• **GIVEN INSTRUCTION 1**:
Answer from the article on responses to the Renfrew County inquest:
(a) How many recommendations did the jury make?
(b) By what month is the new Domestic Violence Death Review Committee to be in place?
(c) How many of the recommendations directed to the province does its response address?
• **GIVEN INSTRUCTION 2**:
Write what comes next in the article on responses to the Renfrew County inquest, picking up after its final sentence.

• **SOURCE**:

We still remember

On February 10th, the government of Ontario, the Office of the Chief Coroner and the Information and Privacy Commissioner provided their responses to many of the 86 recommendations made by the jury in the June 2022 inquest into the September 22, 2015, murders of Carol Culleton, Anastasia Kuzyk and Nathalie Warmerdam in Renfrew County. The federal  government and the Chief Firearms Officer have yet to provide their responses.

The inquest process in Ontario does not require parties to whom recommendations are directed to respond, but they are encouraged to do so within six months of being informed about those that apply to them, and February 10th was that date.

Both the Chief Coroner and the Information and Privacy Commissioner (IPC) have accepted the recommendations directed to their offices, and work is underway to implement them.

In the case of the coroner, a commitment has been made to have a newly constituted, more diverse Domestic Violence Death Review Committee (DVDRC) in place by March and to modernize its processes. The coroner’s office has already, following the inquest, added new resources and supports to the DVDRC.

The IPC team will be working with community and justice partners to develop a plain language tool to help demystify privacy legislation to allow for richer cross-sectoral community-based collaboration and information sharing in IPV cases.

Mostly underwhelming

The response by the province, perhaps not surprisingly given its (lack of a) track record on gender-based violence generally, is, at best, underwhelming. While there are some potentially positive indicators, the response overall lacks in passion, vision and commitment.

Only 39 of the 68 recommendations directed to the province are addressed in this response; the other 29 are listed separately as “recommendations requiring further analysis.”

Not surprisingly, among these 29 are many of the most substantive recommendations, including:

  • To declare intimate partner violence an epidemic
  • To establish an independent IPV Commission
  • To create a survivor advocate role
  • To immediately institute a provincial implementation committee to oversee  comprehensive consideration of all the recommendations

Also included in this list are many of the critically important recommendations aimed at addressing perpetrators, such as proposed changes to the Partner Assault Response (PAR) program, improving pathways to and increasing coordination of services for perpetrators.

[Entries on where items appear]
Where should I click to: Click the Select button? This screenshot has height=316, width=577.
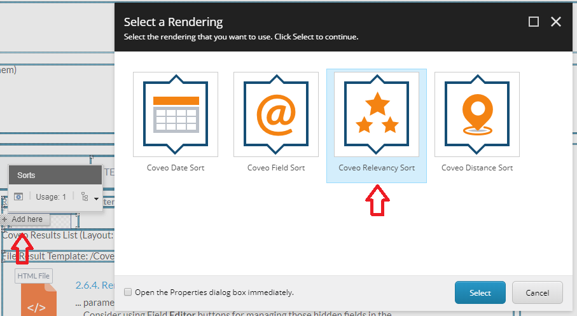coord(480,293)
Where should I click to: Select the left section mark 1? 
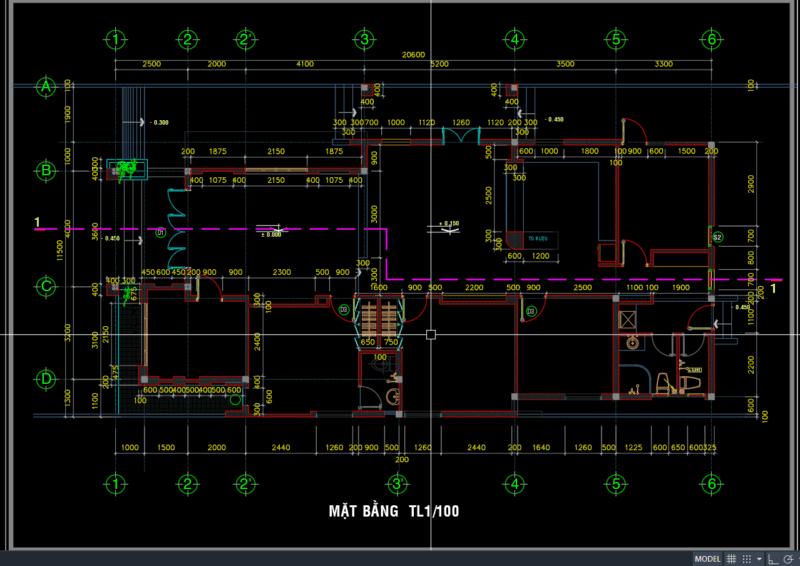[37, 220]
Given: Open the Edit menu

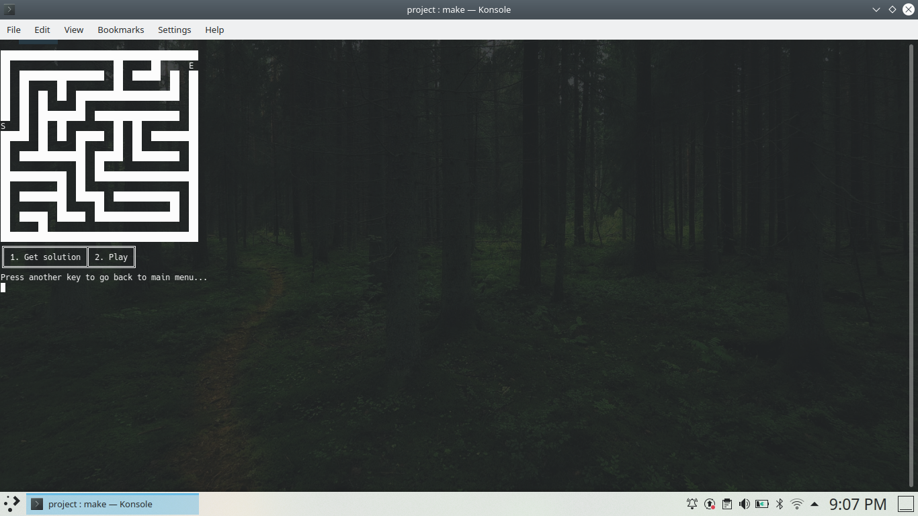Looking at the screenshot, I should click(x=42, y=30).
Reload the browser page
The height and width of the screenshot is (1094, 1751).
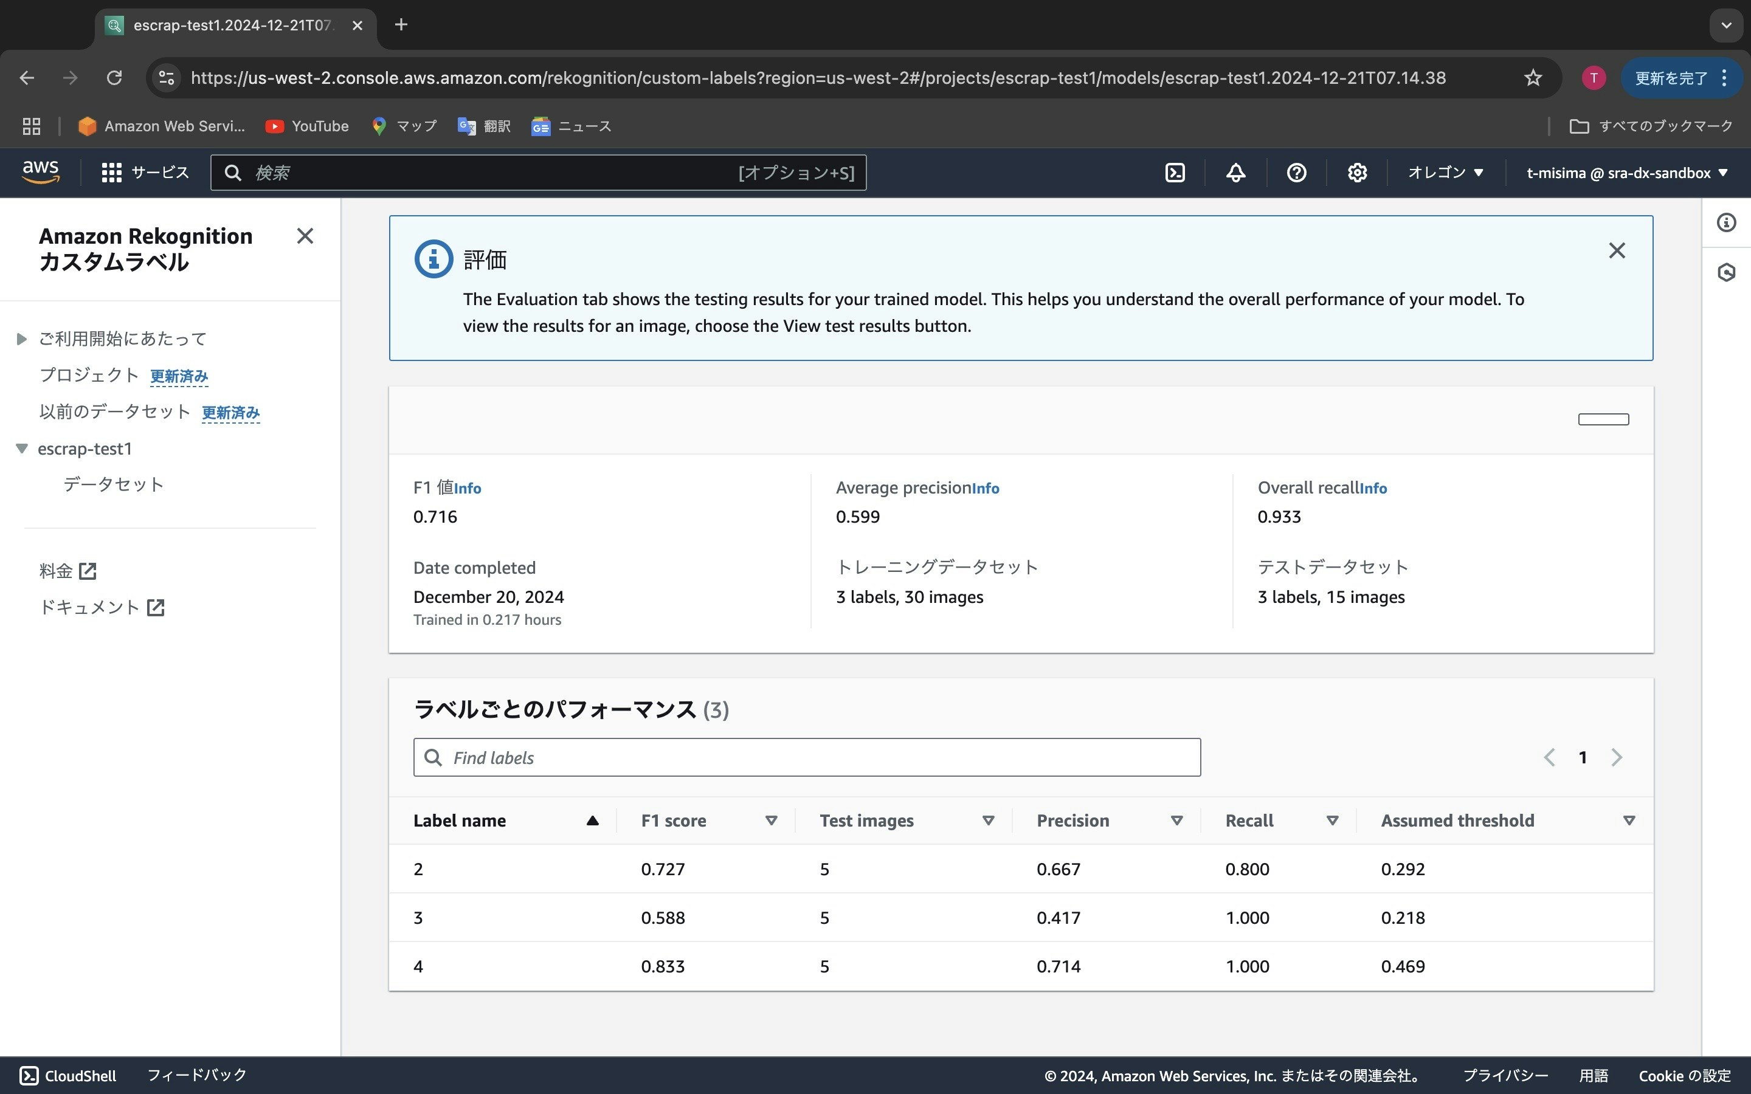pos(114,78)
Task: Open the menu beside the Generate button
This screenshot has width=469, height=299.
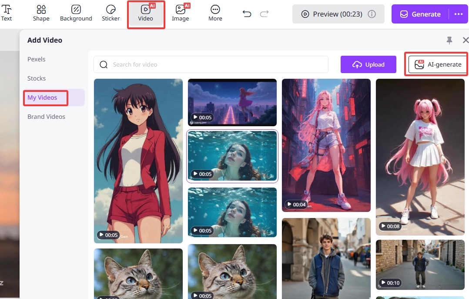Action: (x=459, y=14)
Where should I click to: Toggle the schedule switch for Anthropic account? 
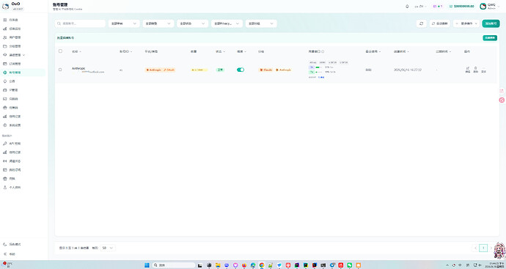point(241,70)
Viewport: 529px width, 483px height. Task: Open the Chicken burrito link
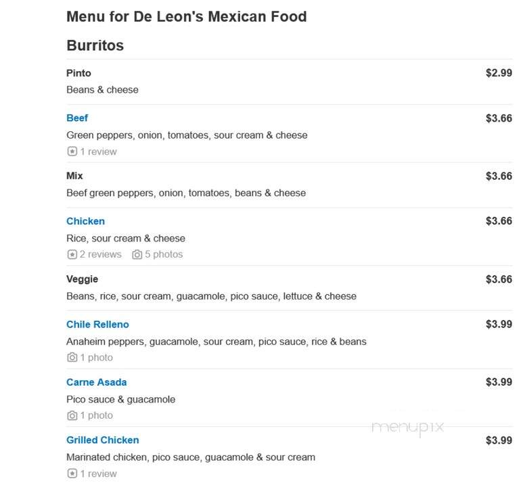(x=86, y=221)
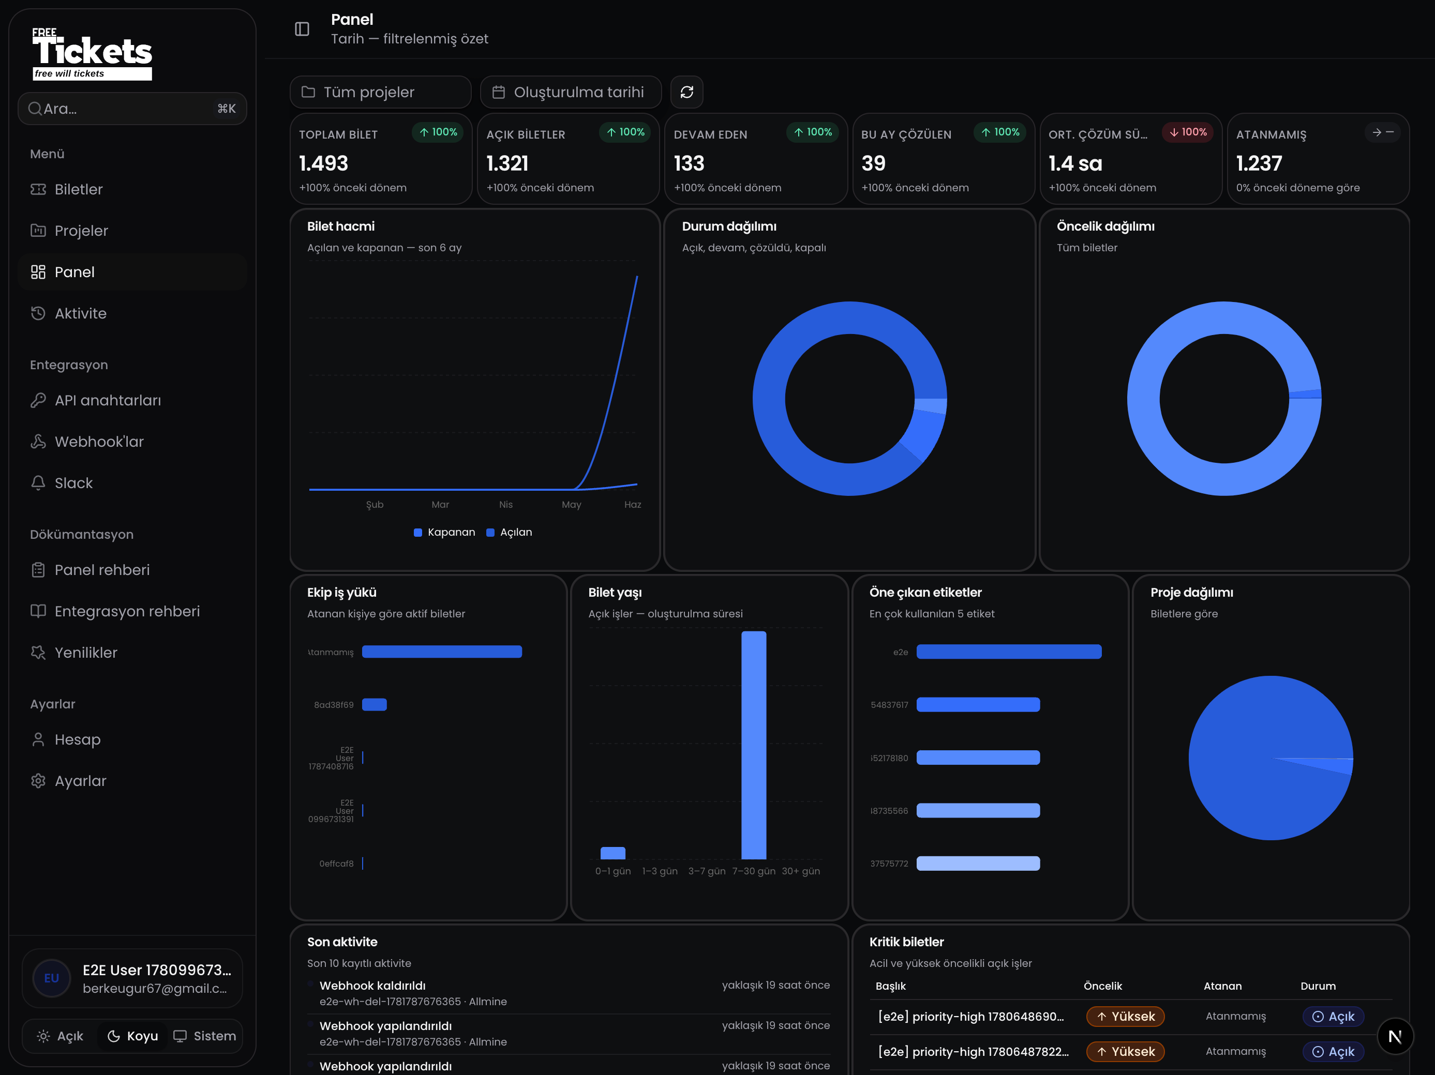Screen dimensions: 1435x1075
Task: Click the Aktivite history icon
Action: 38,313
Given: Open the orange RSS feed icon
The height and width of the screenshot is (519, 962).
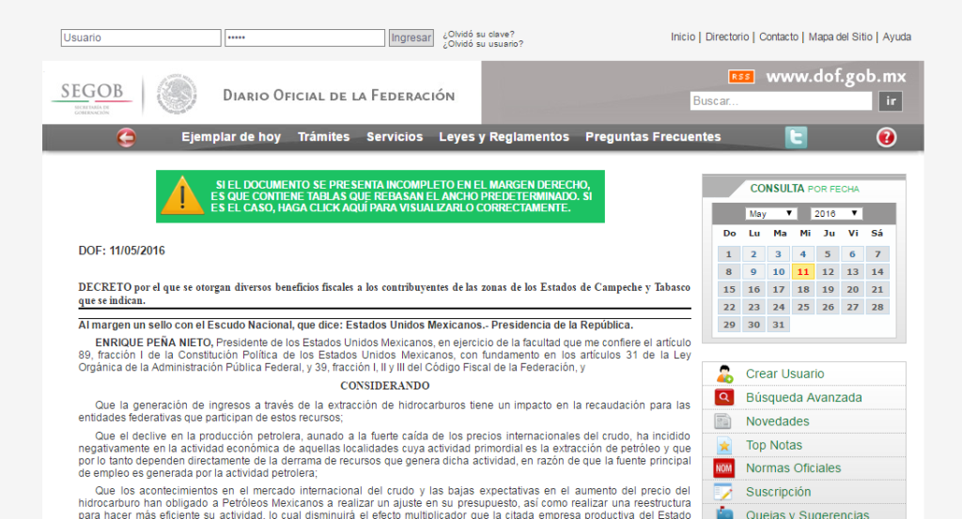Looking at the screenshot, I should pos(741,77).
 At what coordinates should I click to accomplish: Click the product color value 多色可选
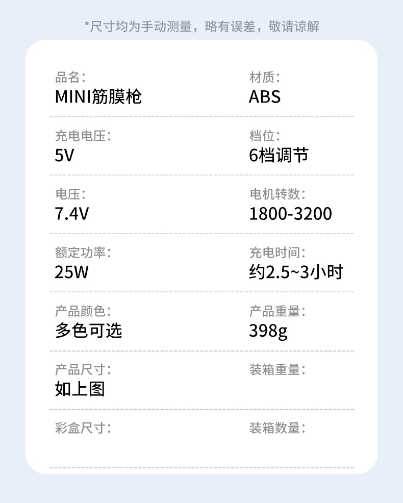(x=88, y=331)
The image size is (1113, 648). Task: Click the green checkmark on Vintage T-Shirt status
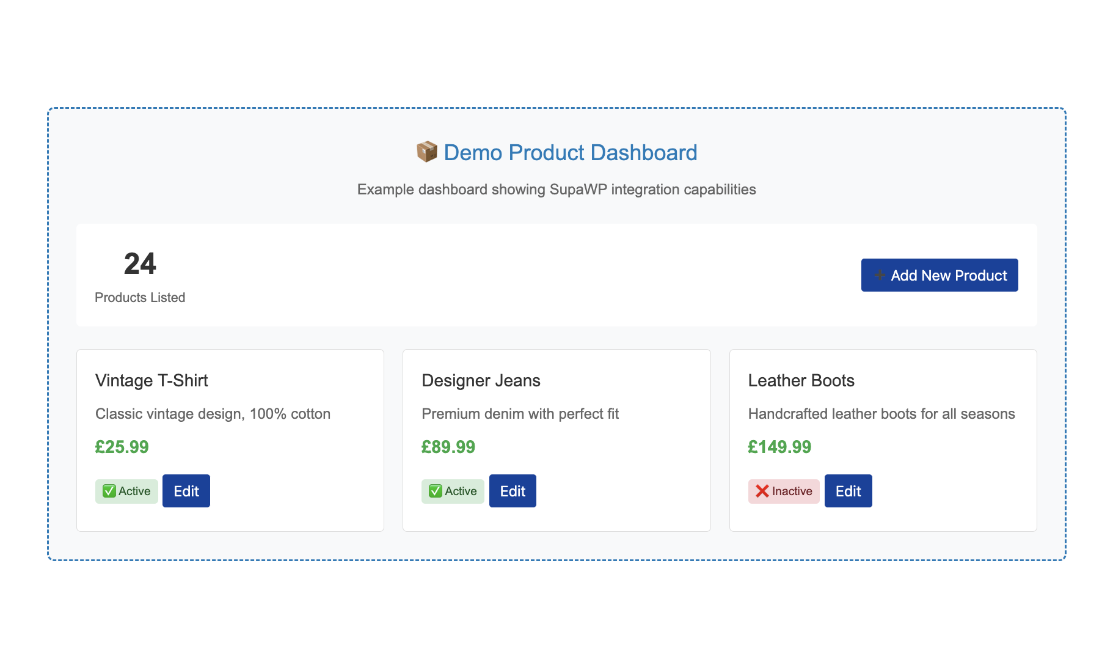pyautogui.click(x=109, y=491)
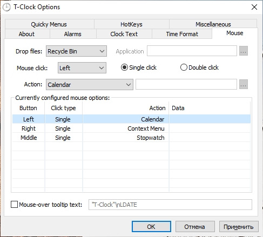Enable the Mouse-over tooltip text checkbox
The height and width of the screenshot is (237, 263).
pyautogui.click(x=15, y=205)
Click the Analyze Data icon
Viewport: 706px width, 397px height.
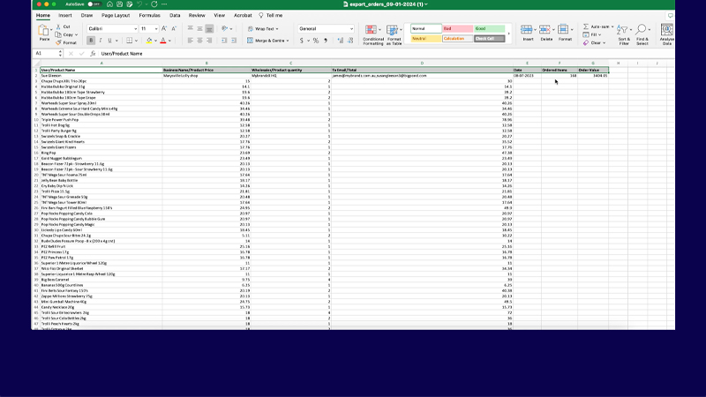click(x=666, y=34)
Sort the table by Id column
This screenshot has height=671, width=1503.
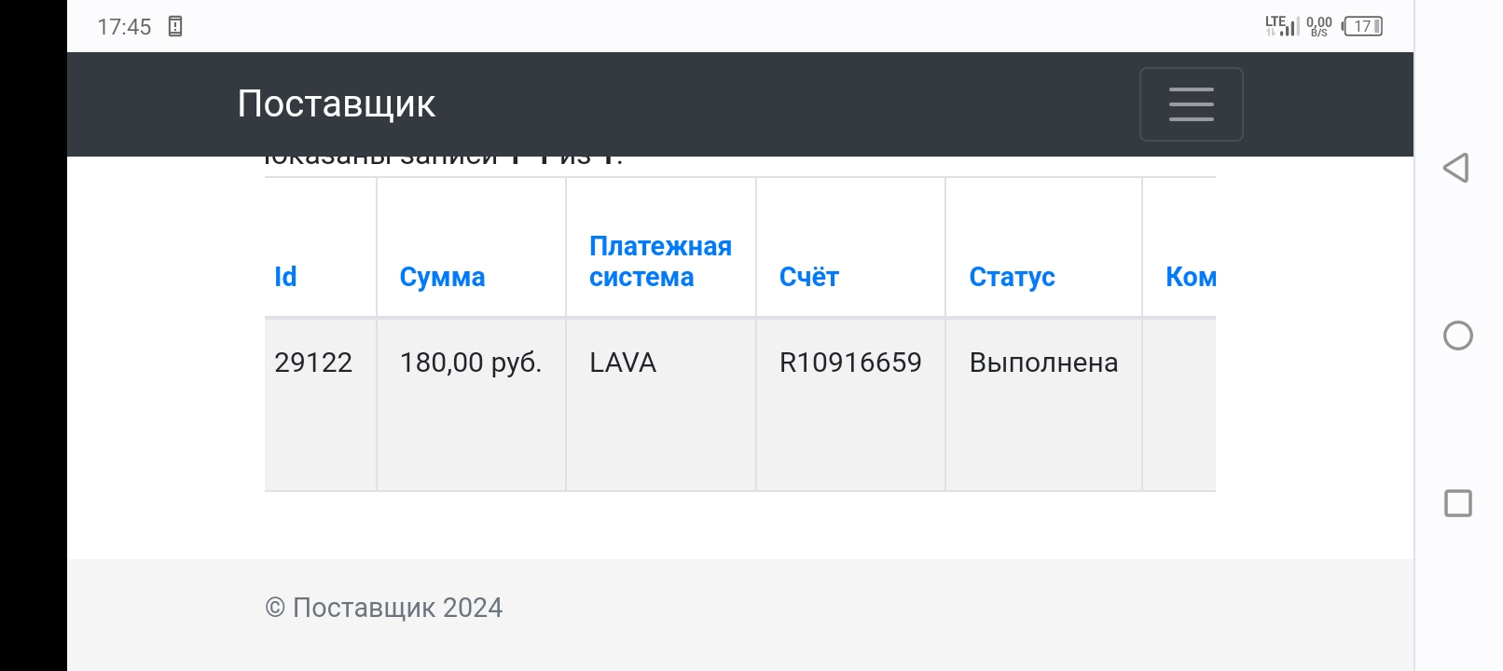[x=285, y=277]
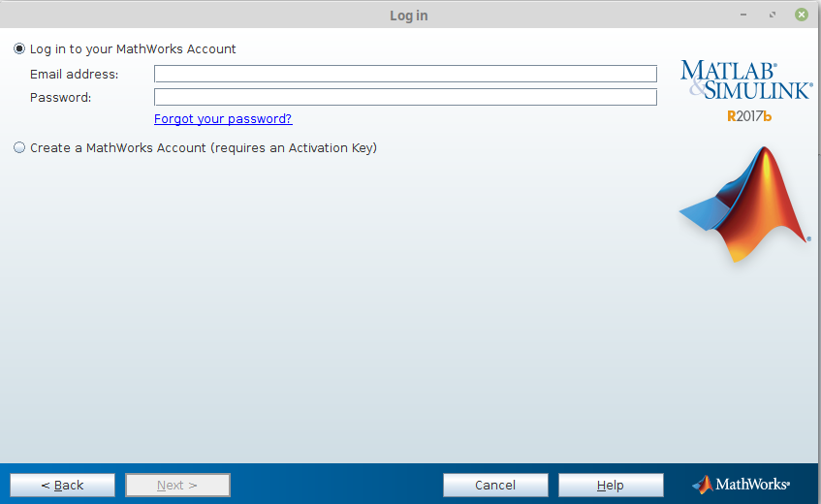Focus the Password text field
This screenshot has height=504, width=821.
[x=405, y=97]
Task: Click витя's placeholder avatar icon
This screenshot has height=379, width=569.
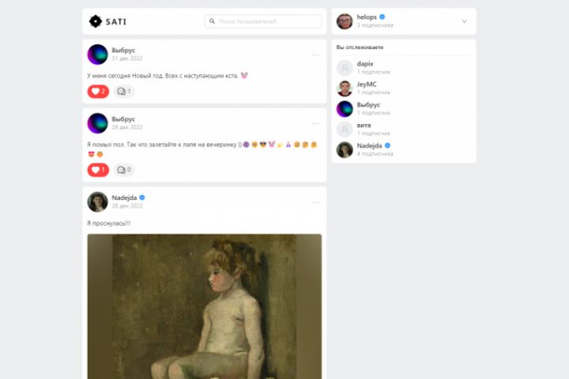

• **EXPECTED OUTPUT 1**:
(a) 86
(b) March
(c) 39 of the 68

• **EXPECTED OUTPUT 2**:
Set aside for further analysis are recommendations about enhancing second-stage housing for survivors, professional education about IPV for justice-system personnel, a review of mandatory charging and many more.

This is more than frustrating – not only has the government been aware of these recommendations since June of last year, most of them have been made before by other inquests, by the DVDCR and in reports. The study and analysis have been done – it’s time for action.

Vague and lacking in substance

Those recommendations that the response does address are accepted, accepted in part or rejected. The status of those that are accepted is identified as pending, in progress or completed, and an update of the steps taken and planned is provided.

All very tidy, but pretty short on details, on my read. Phrases like “exploring opportunities,” “commitment to engage,” “commitment to undertake,” “”opportunities will be explored,” and “will consider” abound, but there are few active verbs and no timelines.

There’s a self-congratulatory tone to the response, with long lists of policies and programs already in place and actions already undertaken that bear only a vague resemblance to the actual recommendations.

Perhaps the most troubling are the responses to the probation-related recommendations. This program was examined closely – and critically – at the inquest, and the jurors made several hard-hitting and substantive recommendations that would increase offender accountability and survivor safety. The government accepts all five of the recommendations aimed specifically at probation and, even better, says all five are complete.

While they may be correct that policies and program standards are in place, it was clear at the inquest that those are not always being followed on the ground. To claim that work in this area is complete in the face of evidence that perpetrators are neither being properly supervised nor facing appropriate consequences when they fail to follow their terms of release is, at best, disingenuous. Policies that sit on a shelf are meaningless; they must be living documents, and those responsible for administering and implementing them must be held accountable for doing so.

Some positives

While the province’s response is disappointing overall, I would be remiss if I didn’t mention the odd bright spot. The government has acknowledged the need for an all-of-government approach to properly address IPV, which gives some hope that we will see less silo-ing and more collaboration across government ministries. Would it be too much to also hope we might see some cross-party cooperation?

As well, it has indicated it will continue its work to identify ways to streamline funding and reporting requirements, which has the potential to relieve a considerable administrative burden faced by small organizations in rural communities.

However, by and large, the response leaves many of us who were involved with the inquest and who work in the IPV field wanting more: more commitment, more certainty, more timelines. One of the most common fears people shared during the community consultations I facilitated prior to the inquest last year was that it would all be for nothing; that people would re-open wounds that were just beginning to heal and then those with the power to make change would do nothing. Those individuals can be forgiven if they want to say “I told you so,” this week.

Finding hope elsewhere

The inquest meant different things to different people. For some, it brought a sense of closure. For others, it was a chance to be heard. Others found it an important learning experience. Everyone found it powerful and life altering.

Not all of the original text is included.